Keeping that paper wealth from turning back into meaningless numbers is worth a lot of money. That’s the real economic angle here.

Sooner or later, that DOGE hoard will be distributed across enough small accounts that the mystery whale will be able to cash out . . . or else the money will run out along the way.

Think of penny stocks that don’t amount to much more than a ticker symbol and a dream. Spend a few thousand dollars and you control that ticker.

You can write your own dream at that point, provided of course that you follow the regulations that keep the ticker symbol liquid.

Right now there are no rules on joke crypto. Anything can happen.

It sounds a lot like the art market, actually, which is probably where those non-fungible tokens (NFTs) or “crypto art” assets are headed.

Art only has value in the eye of the beholder. Anyone with a dream and the right skills can create new art out of the crudest raw materials.

We’ll talk more about these issues in the near future. There’s a lot going on here.

But today, I just want to dwell on one point. Art becomes an “investment” when the experts decide a given object has intrinsic value.

Until then, it’s just entertainment.

Normal investment assets stay ahead of inflation by expanding their intrinsic value over time. Corporations increase their cash flow.
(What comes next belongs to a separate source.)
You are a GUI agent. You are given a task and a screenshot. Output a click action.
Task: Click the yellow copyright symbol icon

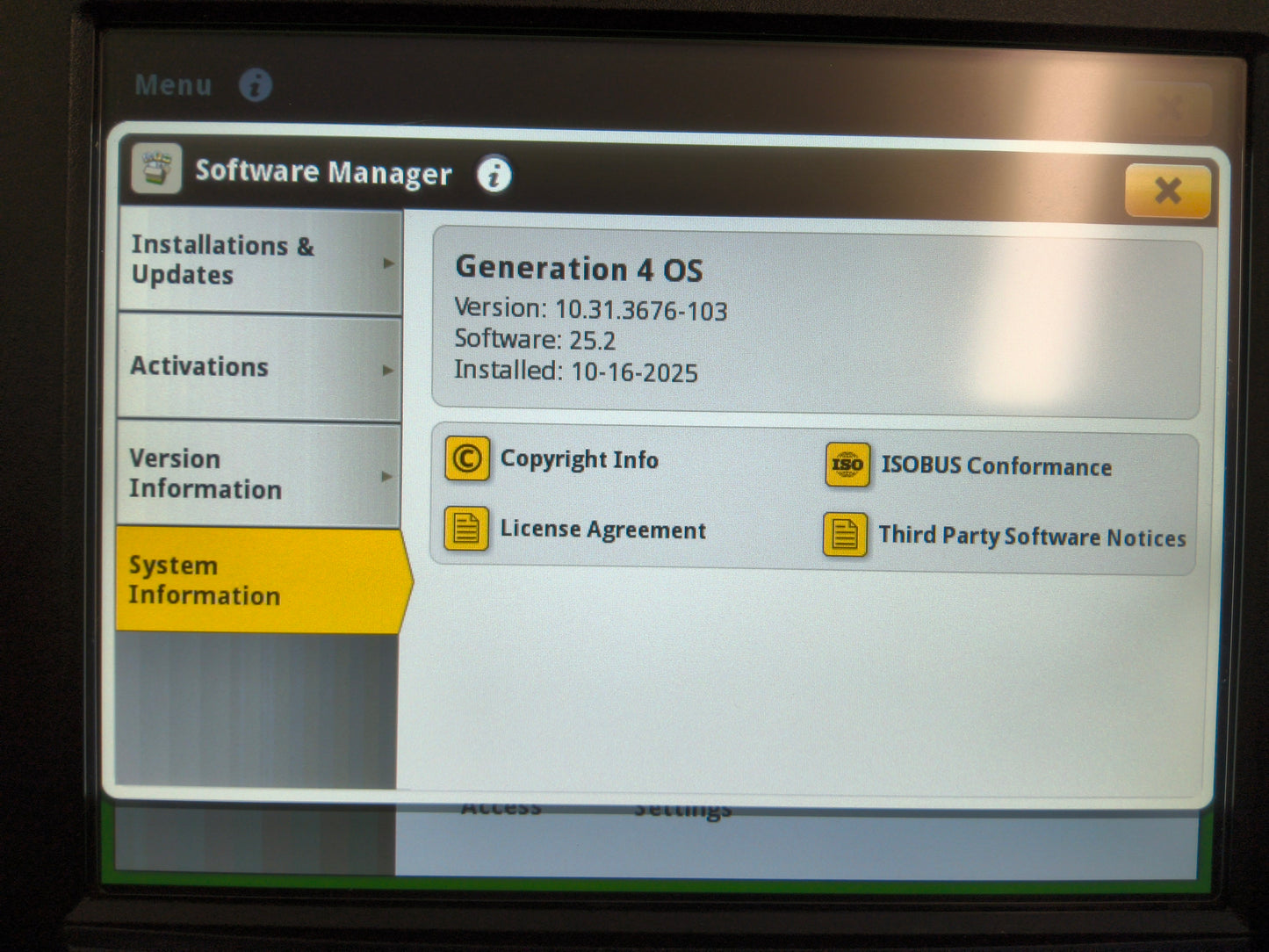tap(467, 458)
Governments collect revenue from an expanding tax base and their currencies reflect that.

We know all this already. But as an asset class completely decoupled from any kind of fundamentals, DOGE can theoretically measure and exploit human beings’ sense of fun.

People pay dollars for Disney rides and Netflix shows. Investors pay dollars for DIS and NFLX stock.

Do you invest your clients’ retirement assets in Disney memorabilia? Probably not. That’s what the stock is for.

DOGE and its cousins are similar. The coin is for fun, a chance to get into a trend ahead of the crowd.

The entities supporting that experience are where the action is. We’ll talk about them a lot more in the future too.

Whoever sells hope and a thrill to young investors has a good business going. The wealth management establishment may not want to be in that business.

But the clients of tomorrow do. That's the psychology that is going to shape this industry for a generation to come.